CHILDREN live in fear of speeding traffic, a new road safety survey in Huddersfield has revealed.
About four in every 10 children surveyed said they were frightened by roads when travelling on foot - and one in ten had been hit by a car.
Huddersfield-based road safety charity Brake released the results of the survey to coincide with National Road Safety Week, starting today.
The campaign theme is `Save the life of a child - slow down'.
Brake asked 1,500 children, aged seven to 14, what they thought about road safety.
The results show children are deeply concerned. Half said roads outside their schools were dangerous and half wanted a safer place to cross at school.
Some 59% of child pedestrians knew someone who had been killed or hurt in a crash, and 38% had nearly been hit by a car.
Brake chief executive Mary Williams said: "These survey findings are no surprise given our appalling record of child pedestrian fatalities and are terrible news for all parents who want a safe and happy environment for their children."

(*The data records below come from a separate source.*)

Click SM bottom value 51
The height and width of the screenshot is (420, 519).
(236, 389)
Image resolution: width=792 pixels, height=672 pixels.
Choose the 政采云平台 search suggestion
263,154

Mrs Williams said 83 child pedestrians were killed last year.
Parents' driving during the school run also came under fire - 37% of children said they had told an adult to slow down while they were a passenger in the car.
Department for Transport figures show 59% of drivers break 30mph limits in urban areas.
Statistics show that a child hit by a car travelling at 35mph is twice as likely to die than if the car was travelling at 30mph.
Wakefield MP David Hinchliffe, whose constituency includes Kirkburton and Denby Dale, said: "I hope all drivers will take note of the message behind this campaign. A few minutes on the time of a journey is a small price to pay for a child's life."